Page text:
:::

We did a little more 7.3 injector testing on Zac Bolen's truck... Results were a little surprising.
Truck is a 1999 F250 7.3 with irate t4 BASB turbo. 17 degree hpop. It is a dedicated tow rig that hauls heavy loads all over the country. Upwards of 30k lbs going up big grades in elevation.
He was running FF 160/100s, made good power, towed well, but struggled a little with egts while towing heavy and had an issue where it would run into icp/oil issues while towing really heavy at 3/4 throttle going up really long grades... we are pretty sure it was sucking the hpop oil reservoir dry. Very oil hungry injectors. Even on a 3.6ms tune ICP would drop to about 2700psi.
He decided to try some FF 205/30 hybrids injectors. Truck runs WAY cleaner, cooler, much easier to tow with, no more issues with sucking the oil reservoir dry. Very linear power band. EGTs are down 150-200 all across the board while towing and gained MPG. Holds a ROCK SOLID 3200icp at WOT. BUT... lost a little "oomph" down low under low throttle conditions, and top end power is down a little.

:::

(Dataset records)
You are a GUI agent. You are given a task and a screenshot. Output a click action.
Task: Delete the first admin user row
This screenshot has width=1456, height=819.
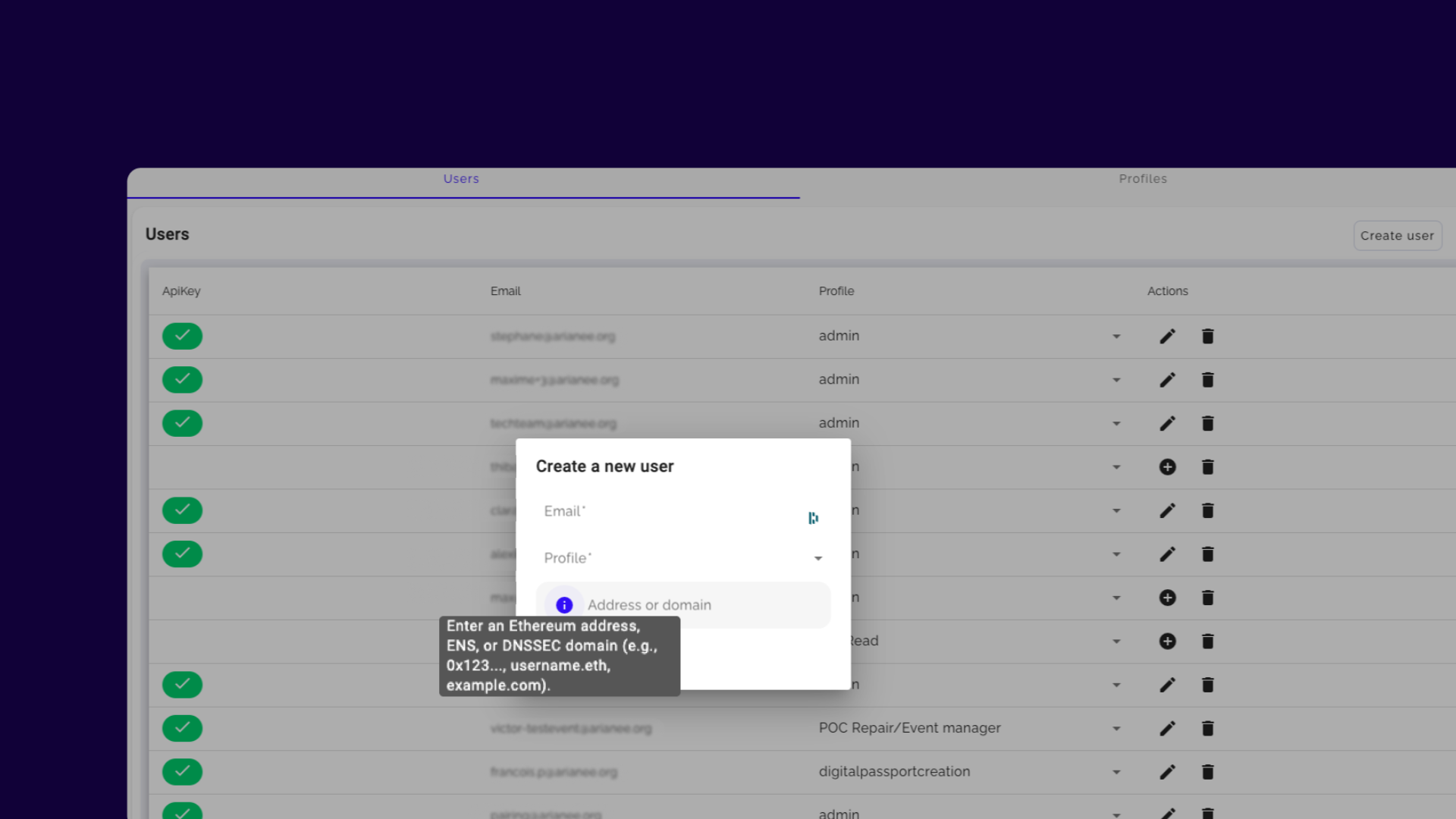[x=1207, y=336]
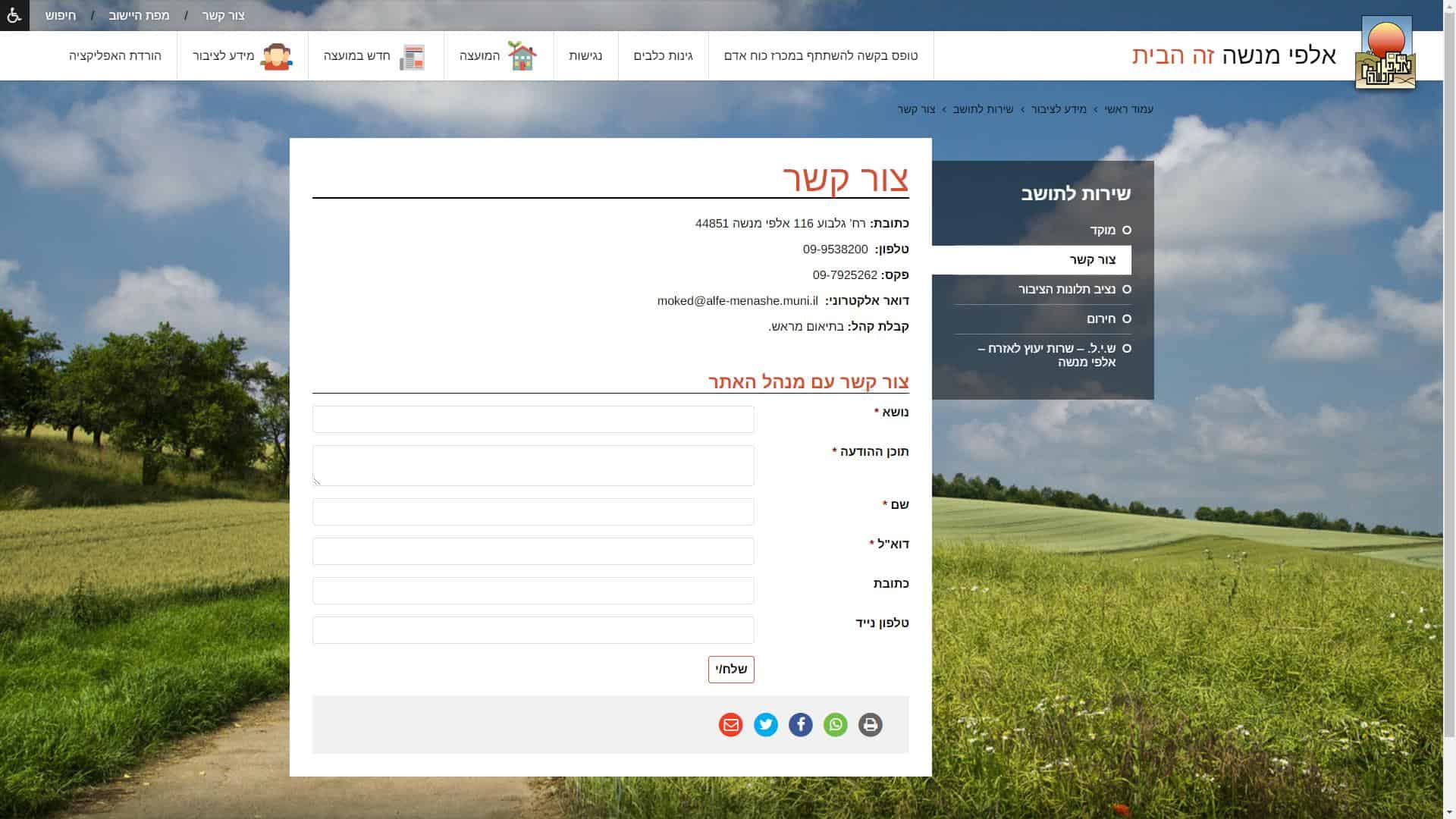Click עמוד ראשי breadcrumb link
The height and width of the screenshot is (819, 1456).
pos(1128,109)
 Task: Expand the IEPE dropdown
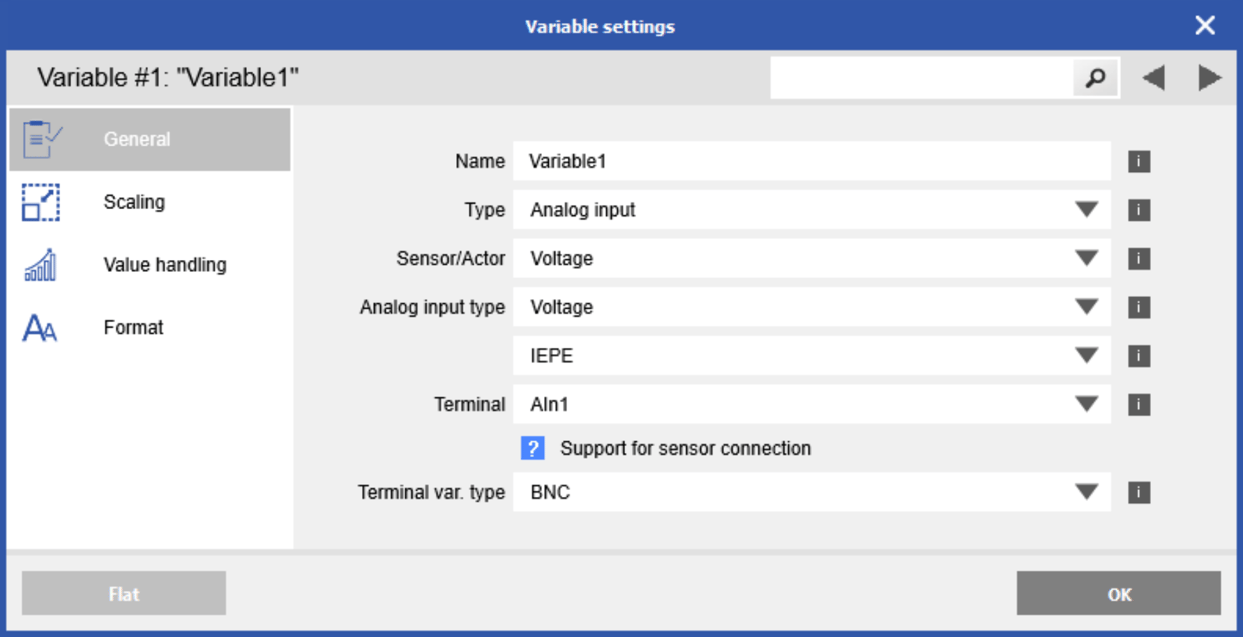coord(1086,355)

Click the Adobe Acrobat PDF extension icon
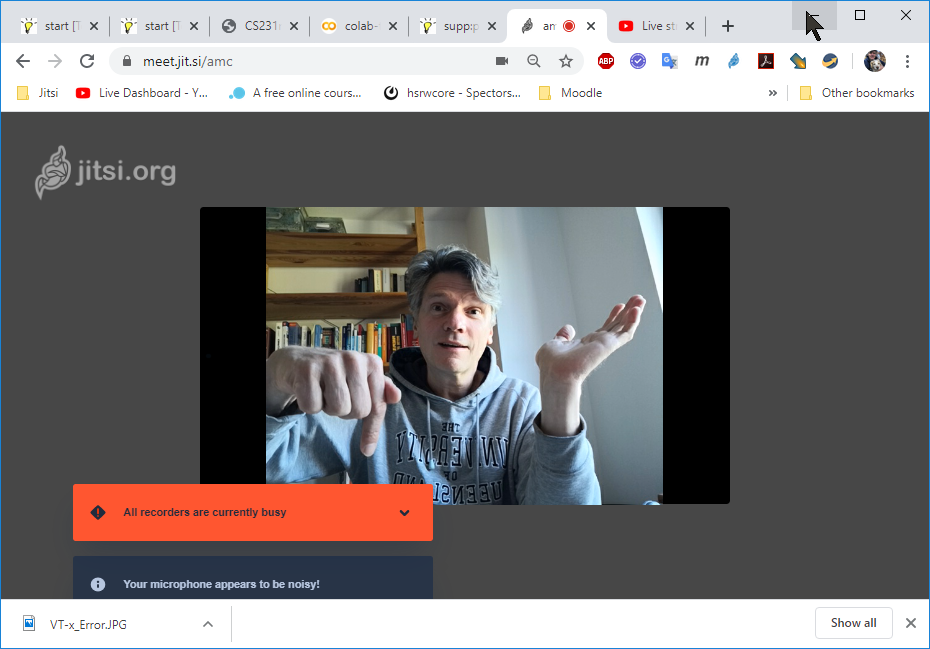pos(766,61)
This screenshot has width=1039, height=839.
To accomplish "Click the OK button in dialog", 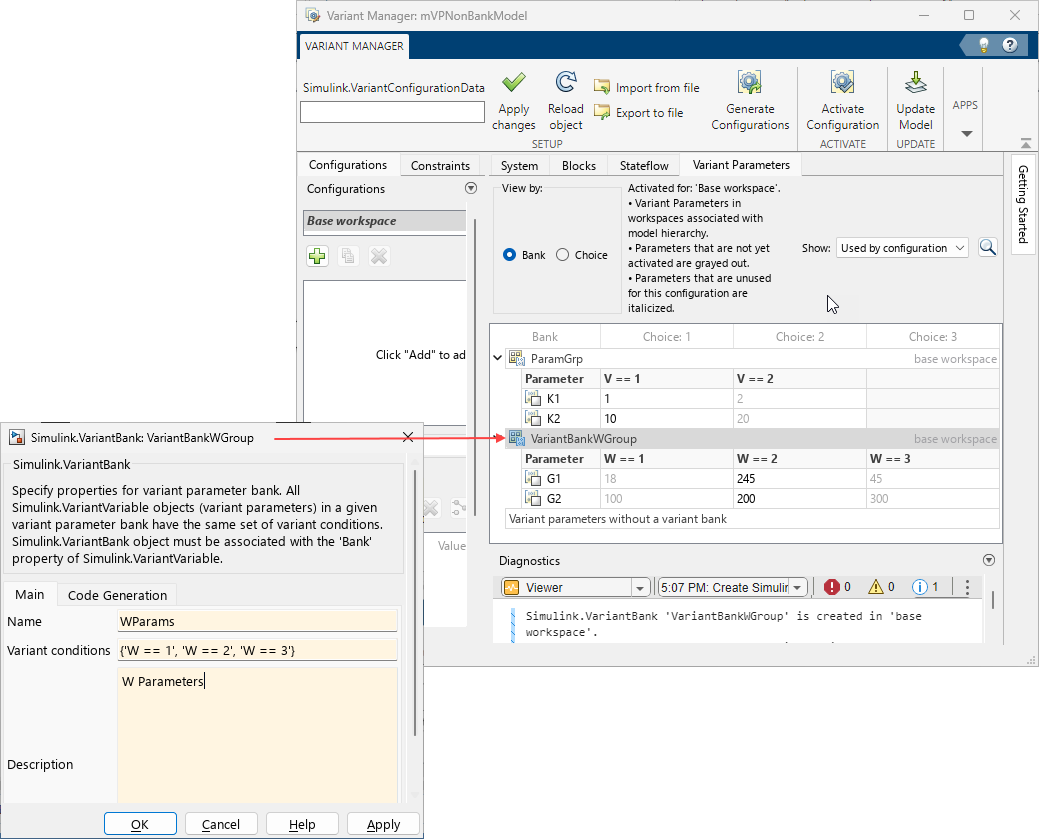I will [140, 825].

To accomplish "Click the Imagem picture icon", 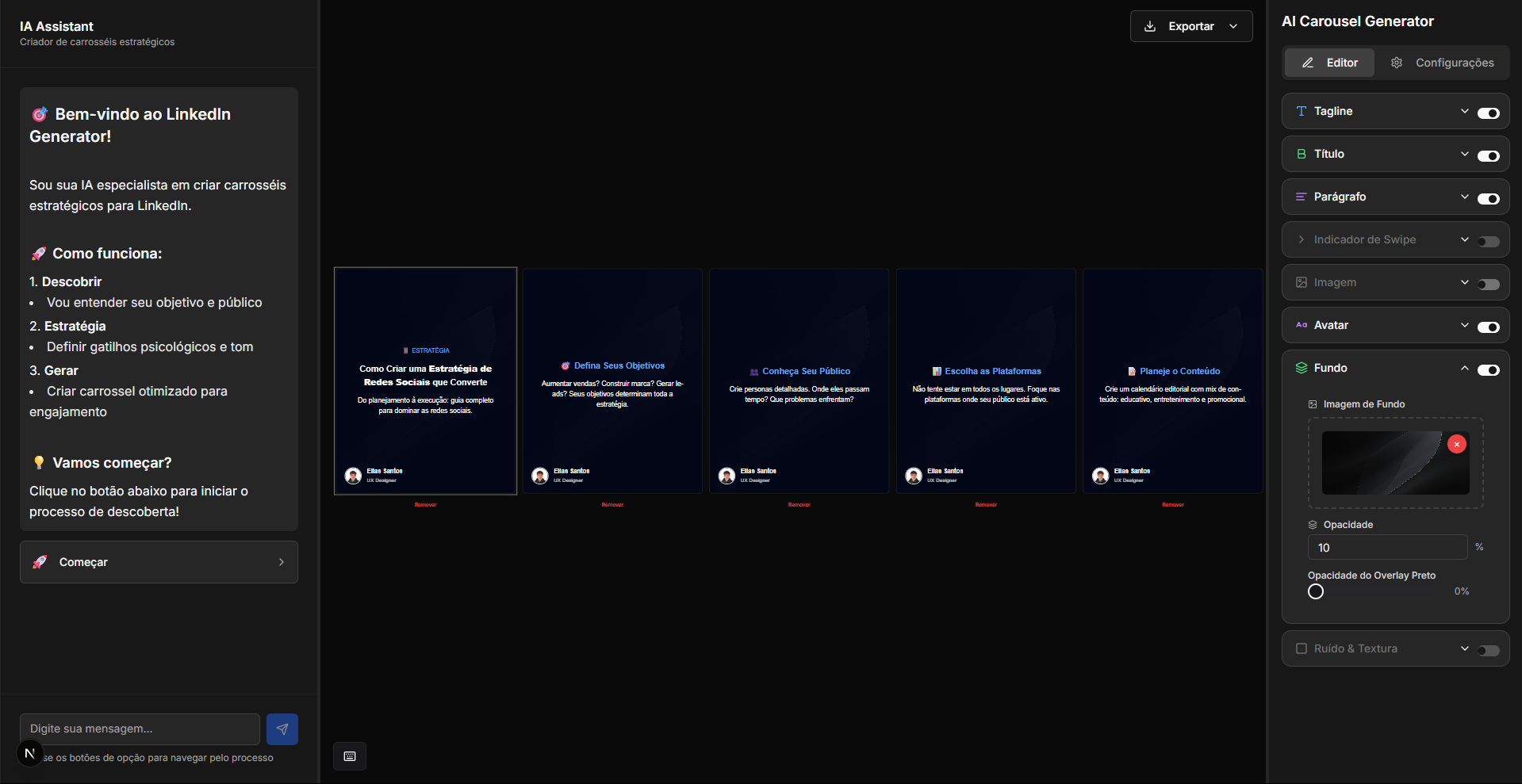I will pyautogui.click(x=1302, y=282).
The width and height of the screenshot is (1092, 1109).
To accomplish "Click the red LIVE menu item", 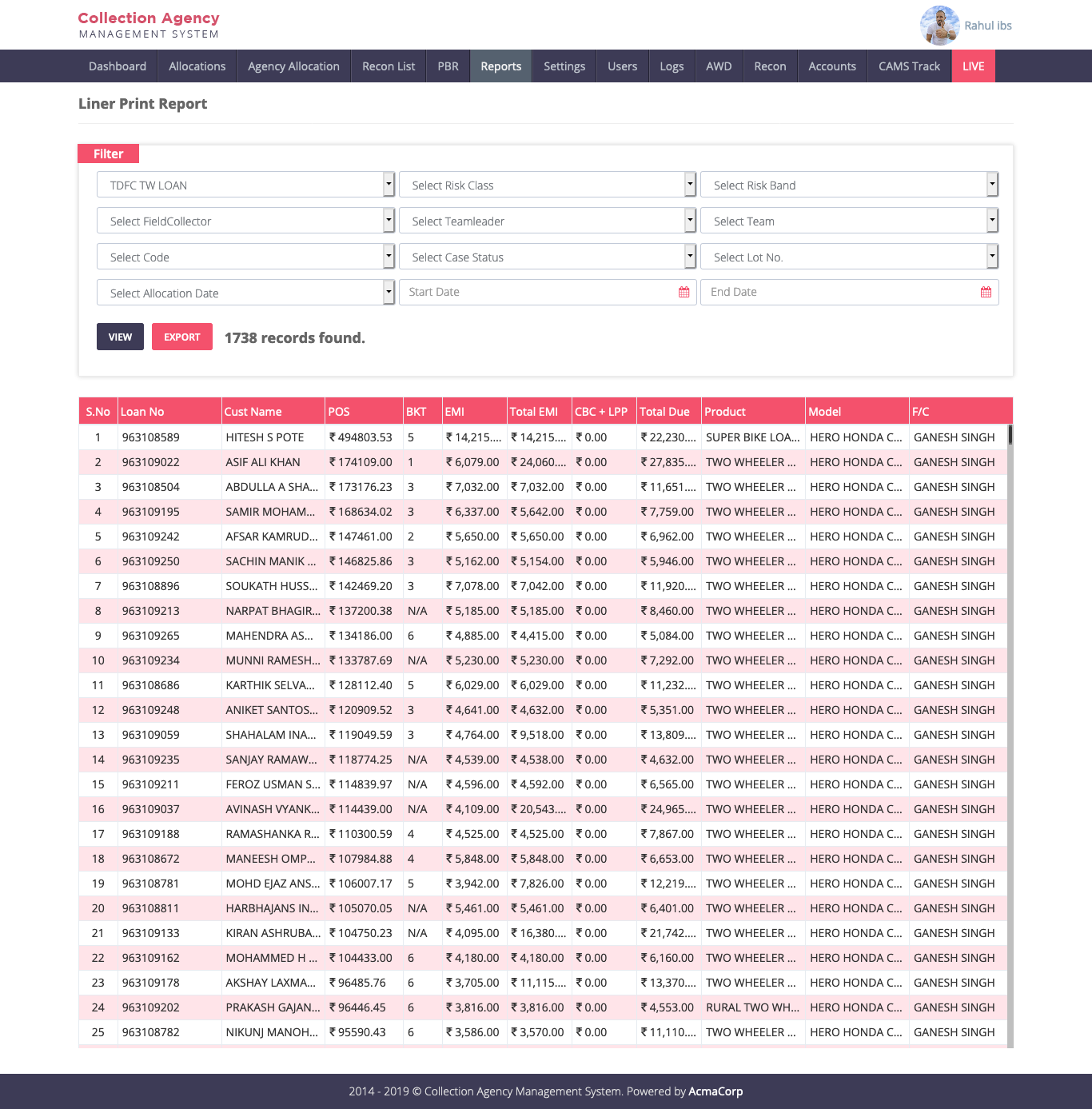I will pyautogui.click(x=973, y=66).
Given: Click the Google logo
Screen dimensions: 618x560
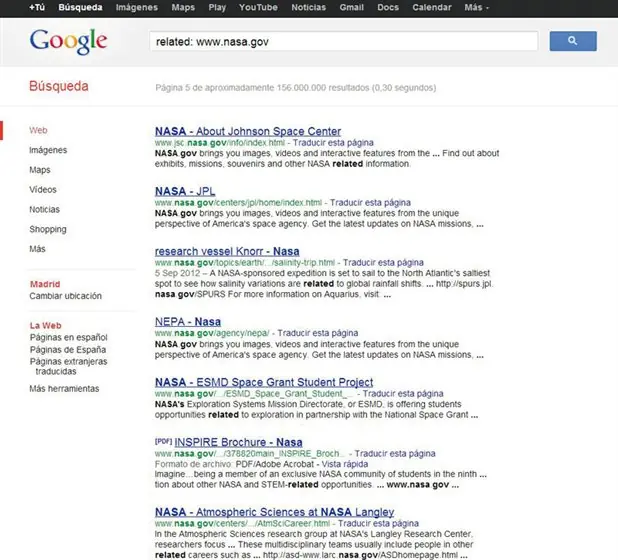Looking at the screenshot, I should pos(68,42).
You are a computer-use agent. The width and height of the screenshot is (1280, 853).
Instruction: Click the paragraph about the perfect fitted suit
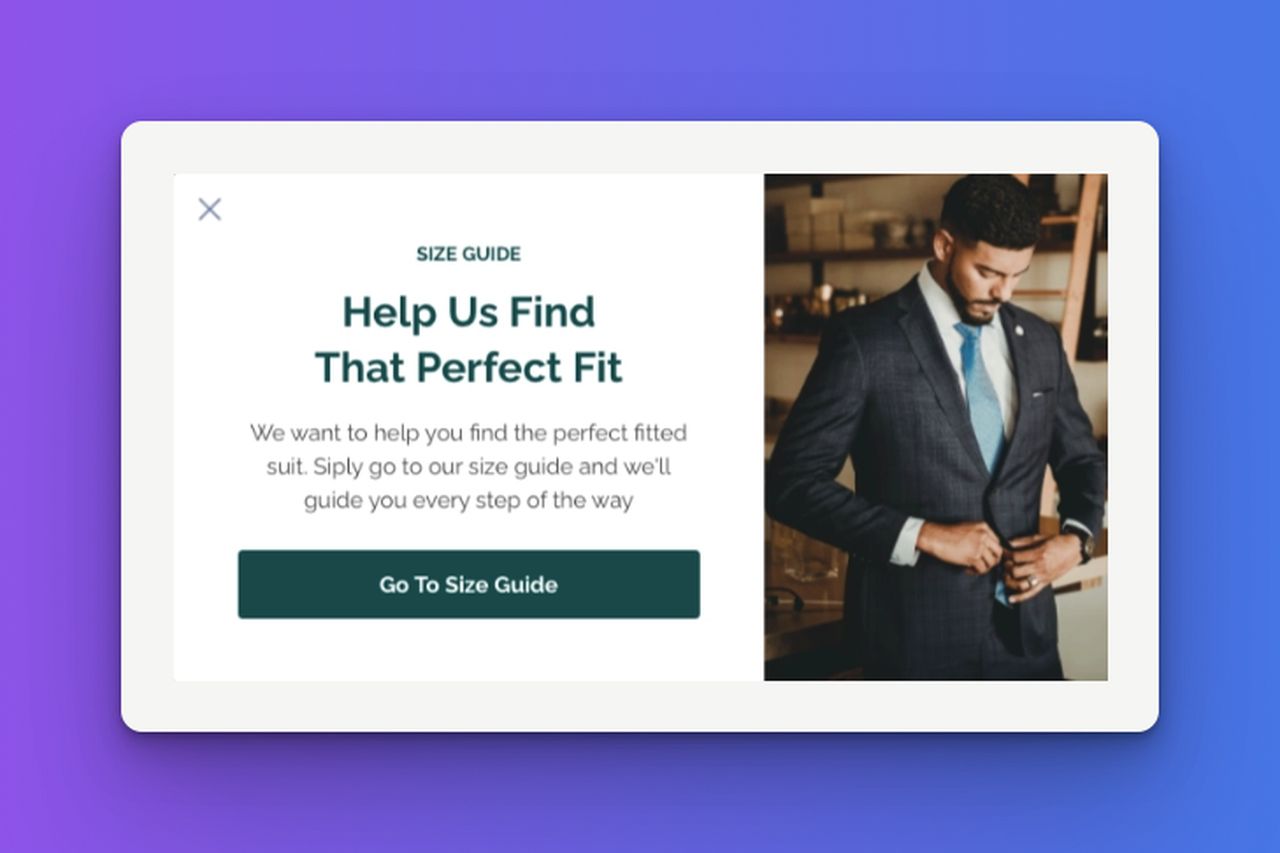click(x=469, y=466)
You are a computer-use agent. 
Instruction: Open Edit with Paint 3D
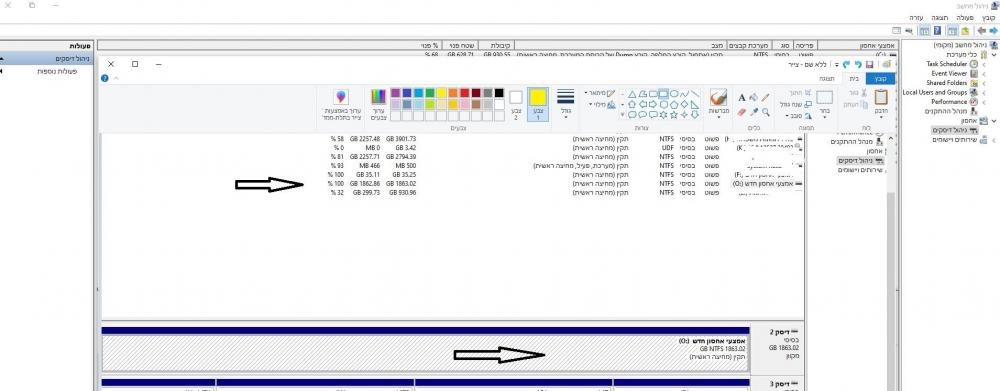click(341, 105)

:::

Written problem 1:
Using the injector post, decide whether each statement below agrees with it. Answer yes or no for each, and quote the words that decide it.
(a) The truck in the testing is a 2001 F250.
(b) With the FF 205/30 hybrids, EGTs dropped 150-200 while towing.
(c) With the FF 160/100s, ICP held steady at 3200psi.
Written problem 2: According to the injector post, what turbo does the truck have?
Written problem 3: Continue the injector post from the point where it stops.

Final result 1:
(a) No: "Truck is a 1999 F250 7.3 with irate t4 BASB turbo."
(b) Yes: "EGTs are down 150-200 all across the board while towing and gained MPG."
(c) No: "Even on a 3.6ms tune ICP would drop to about 2700psi."

Final result 2: An irate t4 BASB turbo.

Final result 3:
On the dyno the 205/30 brought on the power sooner, made more peak tq tq, ran cleaner, and made the same HP as the 160/100 up until 2500rpms where the power fell flat on the 205/30 and kept climbing with the 160/100... even though ICP was dropping like a rock with the 160/100s
So... why does it run so much cooler/cleaner and bring on the tq sooner? Smaller nozzles or hybrids? When we tested 180/30 vs 205/30, the 180/30 brought the power on sooner, not the hybrid. So I am going to say it is the smaller nozzle. Which makes sense because the smaller nozzle is known for better atomization and will spray the fuel farther into the stroke which increases tq.
Next on the list.... 238/80s... it will be interesting to see how they all compare.
Full Force Diesel Performance Inc.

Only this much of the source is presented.